Gestion du timing : C'est pour moi la chose la plus compliquée durant une mise bas que d'estimer le bon timing pour prendre une décision d'assistance vétérinaire ou non, suivant le temps passé entre deux chiots, les contractions efficaces ou non... Il n'y a vraiment pas de situation type, chaque mise bas, et chaque naissances étant différentes. Il faut avoir du bon sens, et savoir observer tous les signes qui peuvent nous pousser à consulter le vétérinaire.
Suivi de la mère pendant le déroulé
- Hydratation entre les naissances, pauses courtes supervisées.
- Comptage des placentas (autant que de chiots, ou note des manquants, car il y'a un gros risque septique en cas de rétention de placenta).
- Surveillance : saignements, fatigue, température, comportement maternel.
Après le dernier
- Nettoyage complet de la caisse, remplacement intégral du linge.
- Repas énergétique pour la mère + eau fraîche ; environnement calme.
Et ensuite ?
- Pesée de chaque chiot à heure fixe et quotidiennement plusieurs jours suivant la naissance. Ici, on le fait tous les matins et chaque poids est scrupulusement inscrit dans le dossier de la portée. A noter qu'une petite perte de poids et possible et sanas gravité dans les 24h suivant la mise-bas.
- Contrôle de la succion et rotation aux mamelles si besoin (éviter les « laissés-pour-compte »).
- Hygiène : alèses changées dès souillure, mains désinfectées à chaque prise en charge.

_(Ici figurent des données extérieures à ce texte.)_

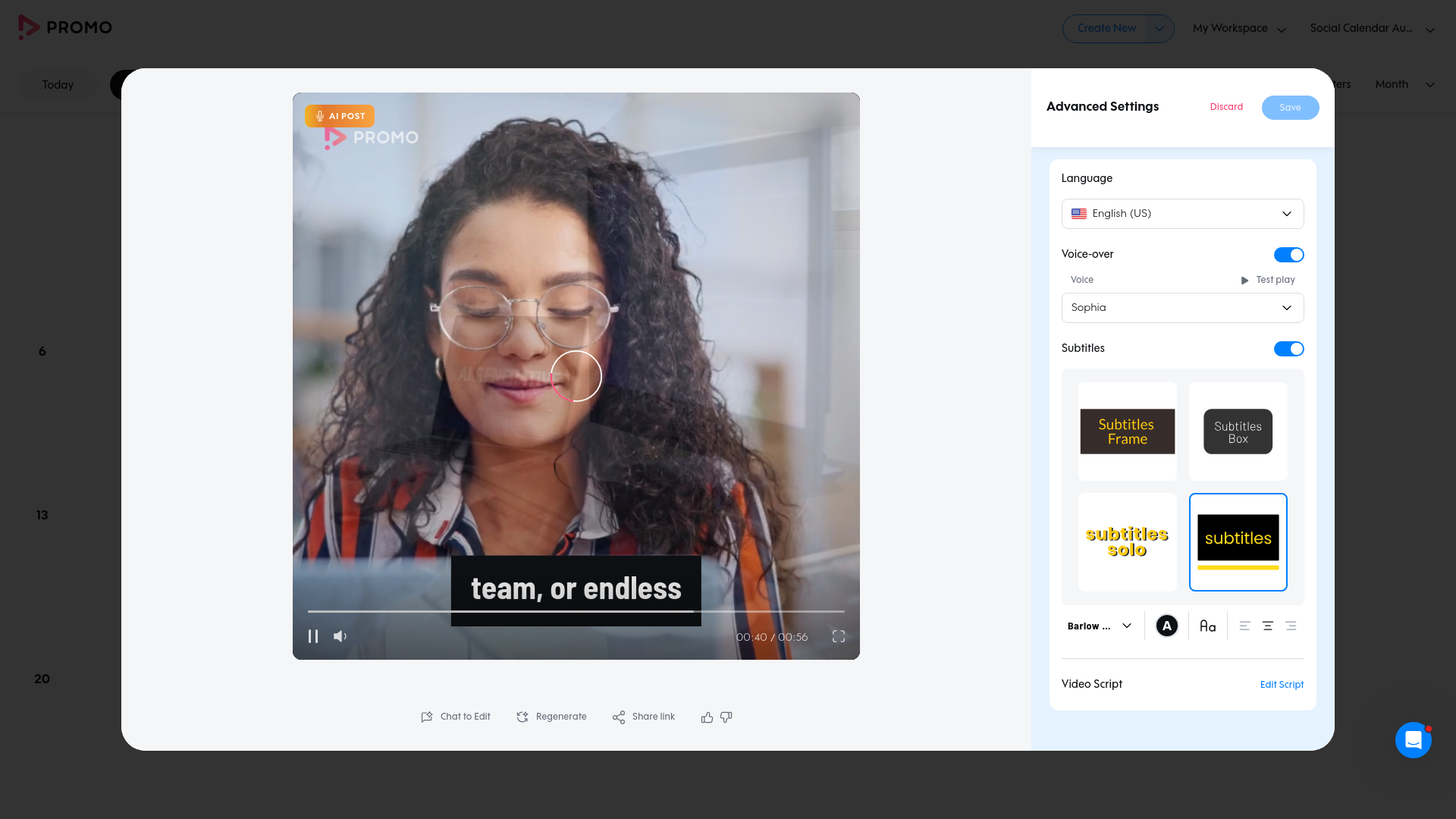The width and height of the screenshot is (1456, 819).
Task: Open the Month view selector
Action: click(1404, 84)
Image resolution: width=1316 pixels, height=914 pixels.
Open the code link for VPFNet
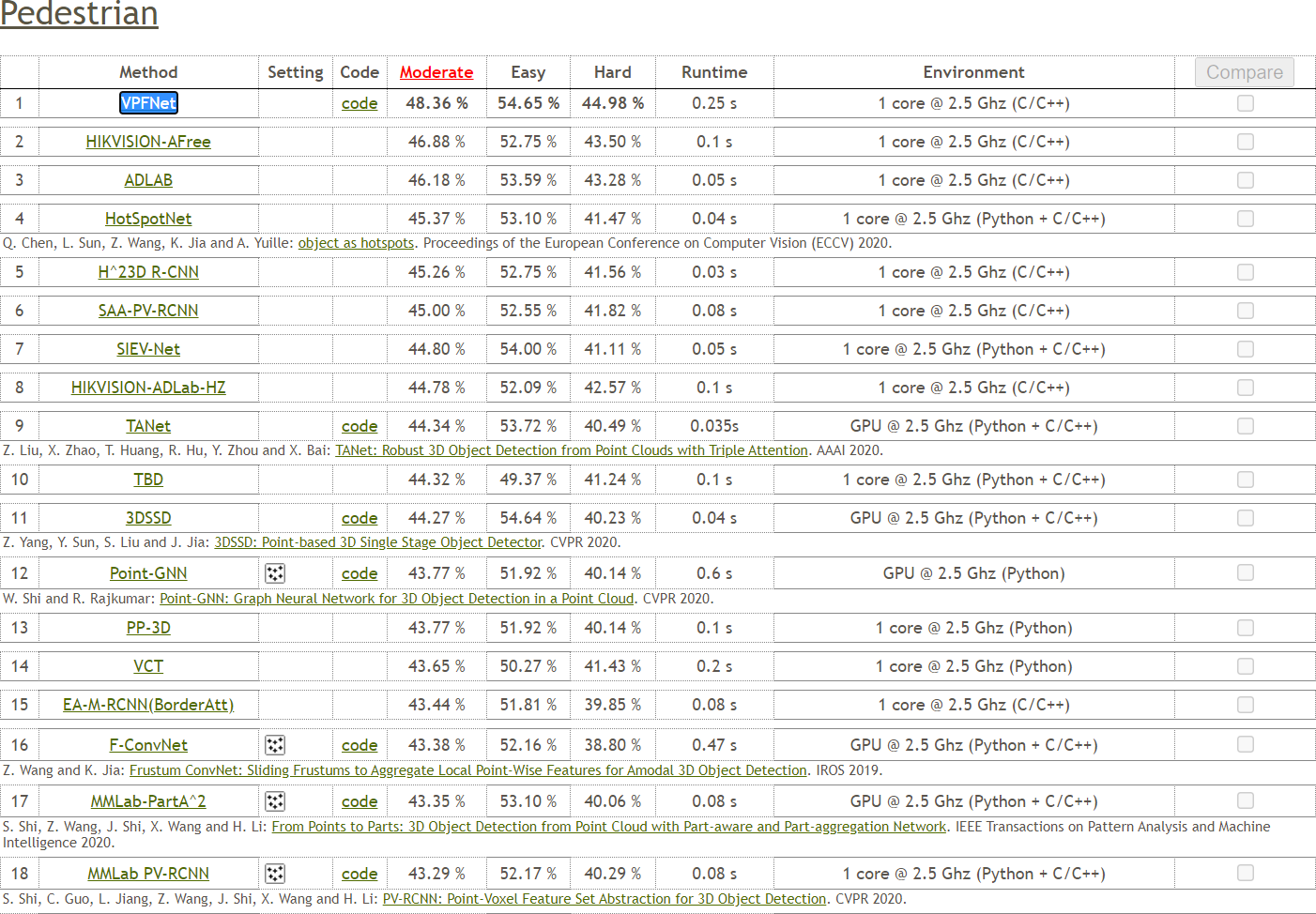pyautogui.click(x=360, y=103)
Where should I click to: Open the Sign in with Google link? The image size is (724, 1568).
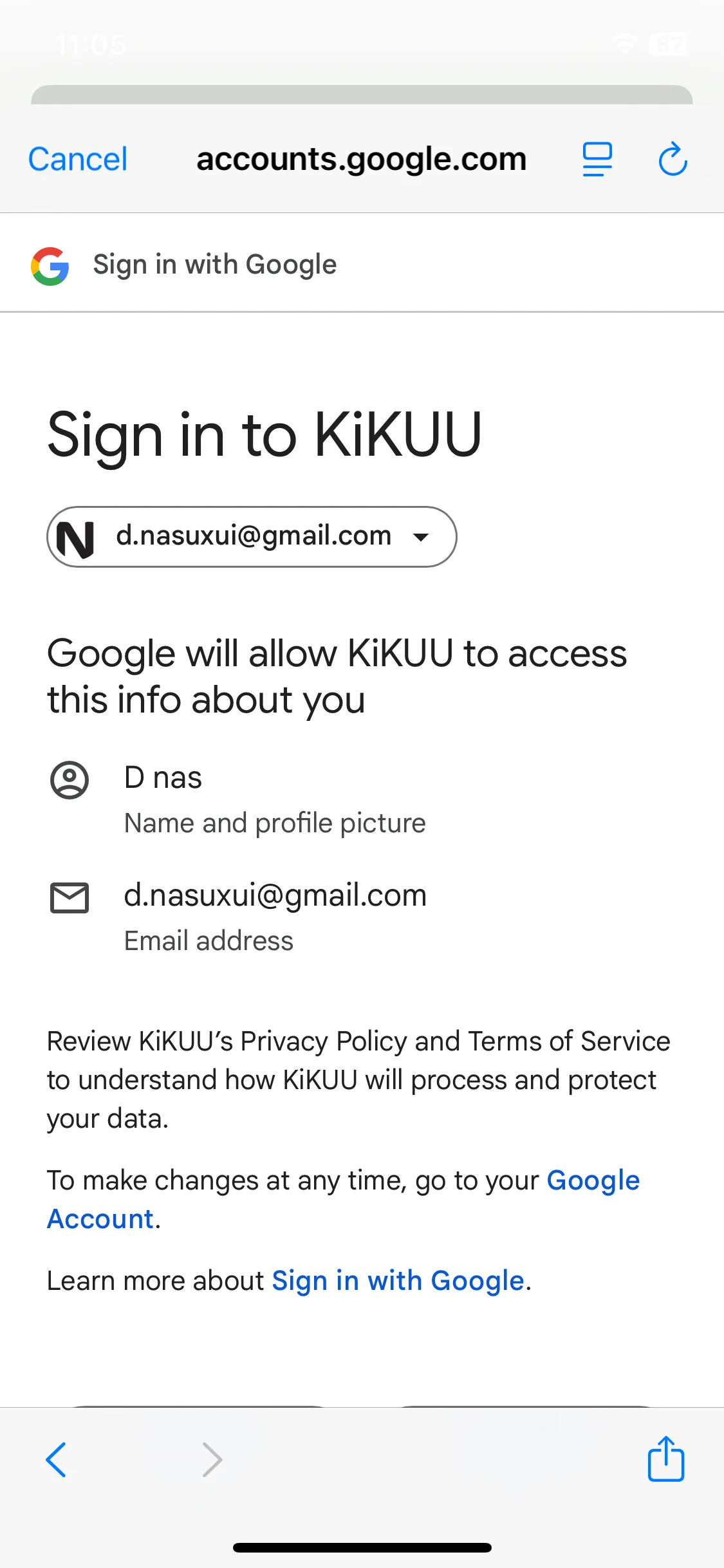point(398,1281)
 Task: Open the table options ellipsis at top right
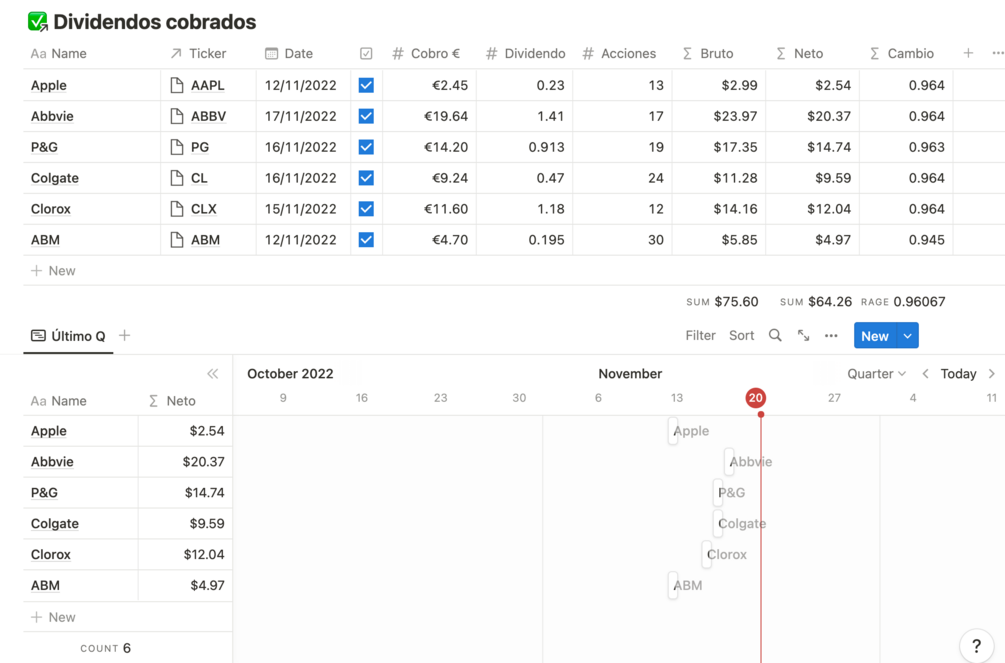(997, 52)
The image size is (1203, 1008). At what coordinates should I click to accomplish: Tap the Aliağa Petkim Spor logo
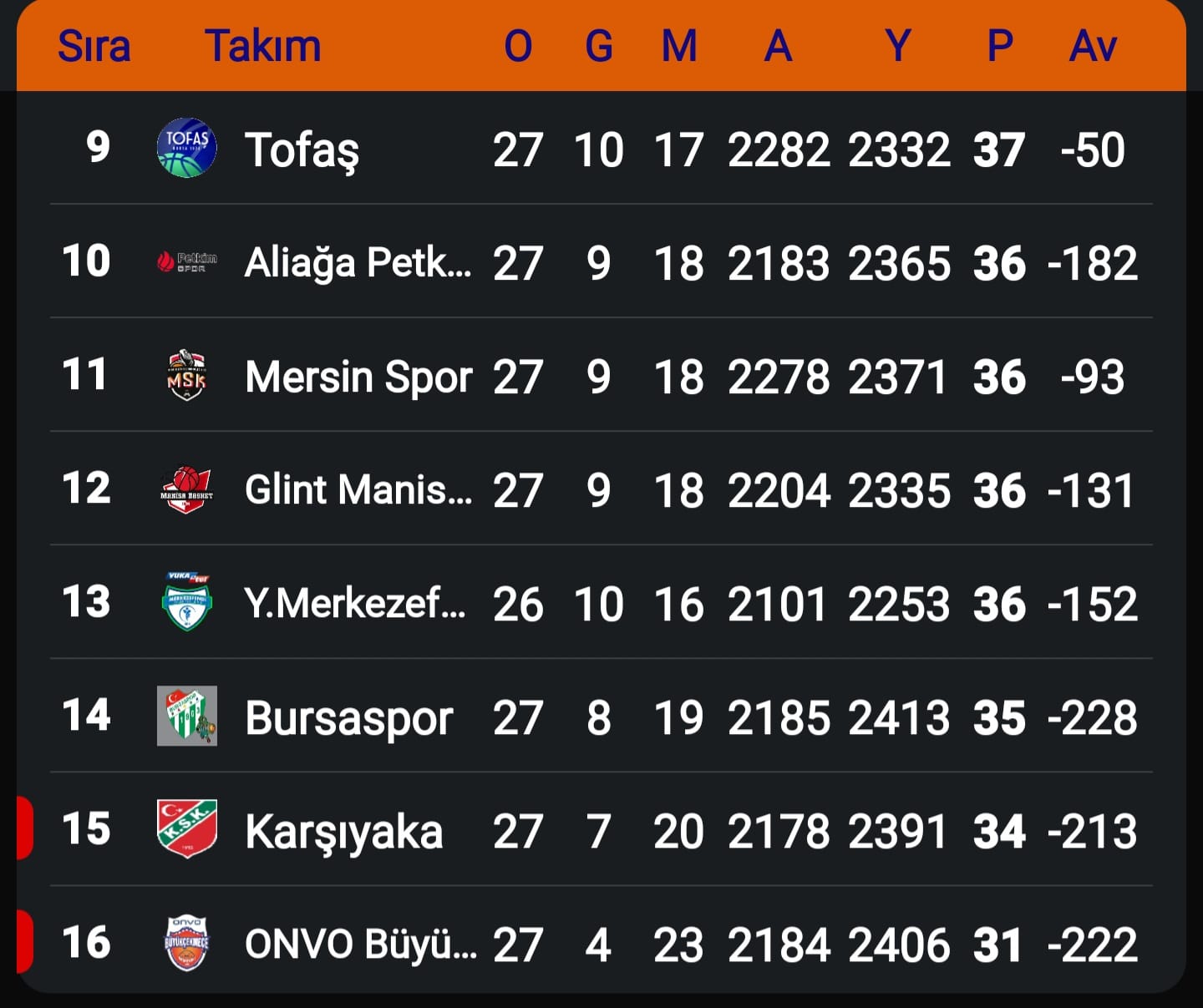(x=187, y=262)
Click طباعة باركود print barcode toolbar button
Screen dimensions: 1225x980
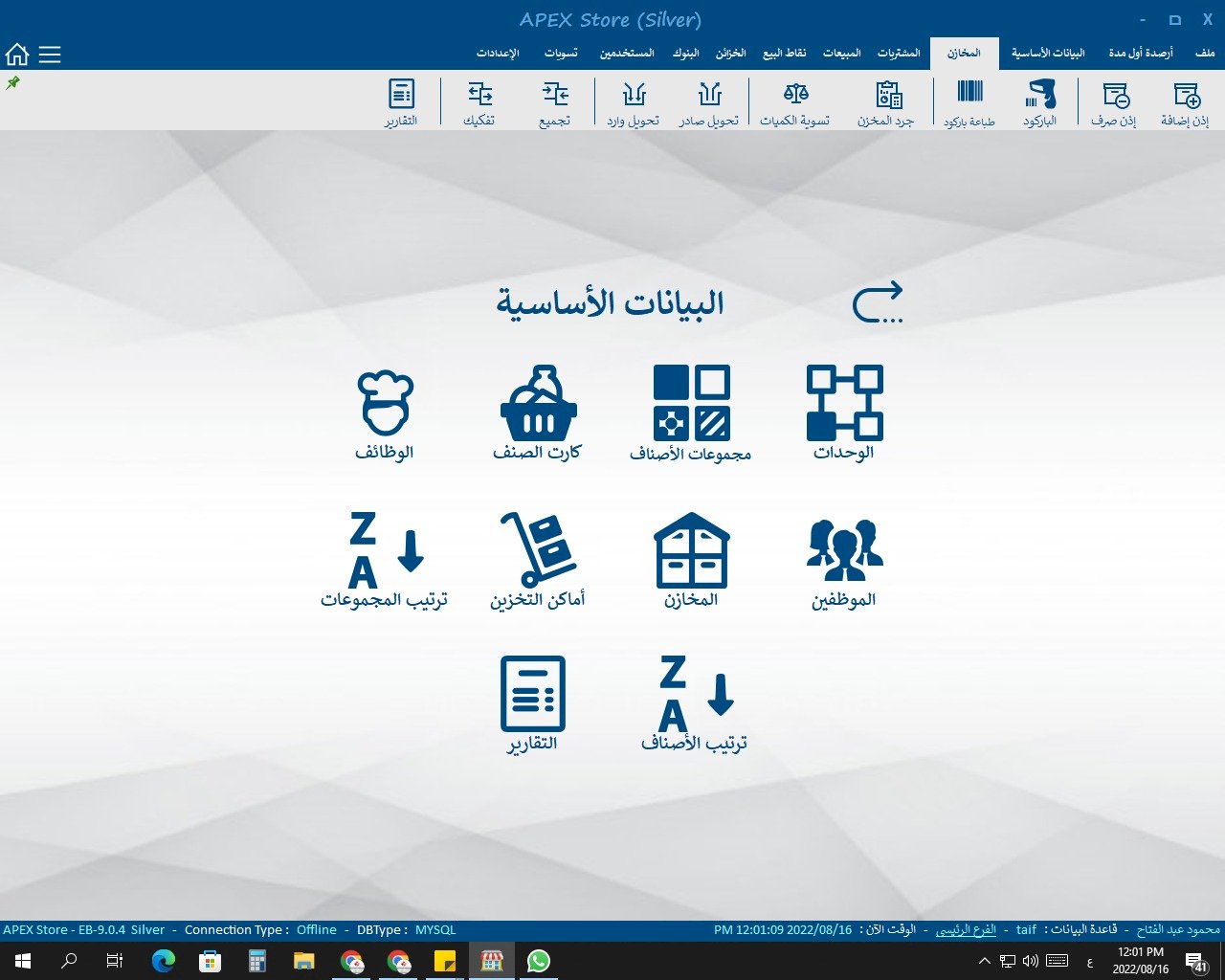(x=969, y=103)
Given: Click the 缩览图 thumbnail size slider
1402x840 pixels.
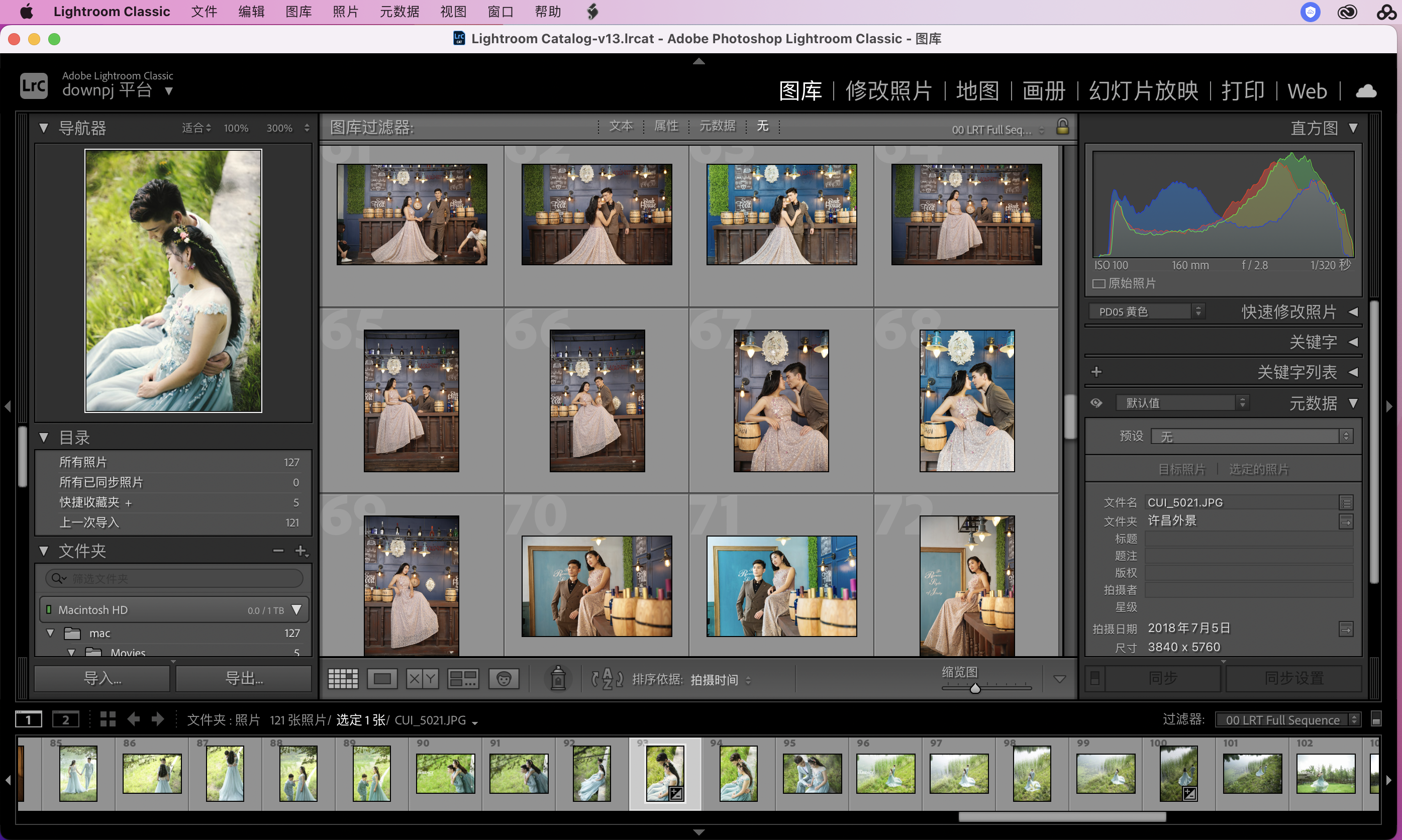Looking at the screenshot, I should click(x=975, y=688).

- Observation de la mère : appétit, température, écoulements, confort, comportement maternel.
La mise-bas de Scarlett a été longue mais s’est déroulée sans aucun incident. Elle est restée très calme, efficace et réceptive tout au long du processus, et les 11 chiots sont nés viables, vigoureux et bien portants.
Il faut toutefois rappeler qu’aucune mise-bas ne se ressemble. Chacune a ses spécificités, son rythme et parfois ses imprévus. Certaines chiennes peuvent présenter des contractions inefficaces ou un épuisement utérin après plusieurs chiots ; d’autres rencontrent des présentations anormales (siège, pattes repliées) qui nécessitent une aide manuelle. On observe parfois un chiot coincé dans le canal pelvien, une rupture prématurée de la poche, ou encore des placentas retenus. D’autres complications plus rares peuvent survenir : hémorragie post-partum, manque de réflexe maternel, hypothermie néonatale, ou difficulté de tétée chez certains chiots plus faibles.
Chaque mise-bas demande donc une adaptation permanente de la part de l’éleveur, qui doit rester attentif, prêt à intervenir, et capable de reconnaître rapidement tout signe anormal. Dans le cas de Scarlett, la préparation en amont, l’observation continue et les gestes techniques réalisés au bon moment ont permis un déroulement exemplaire, malgré la durée du travail.
On ne le répètera jamais assez : être éleveur ne s'improvise pas, et chaque naissance représente TOUJOURS un risque pour la maman. Alors si vous prenez la décision de faire reproduire un jour votre chienne, faites le avec une connaissance suffisante du déroulement d'une mise bas normale, et gardez bien en tête qu'élever une portée représente un travail considérable, et une connaissance qui se doit d'être solide.



Merci pour ces beaux moments et pour toutes ces informations !!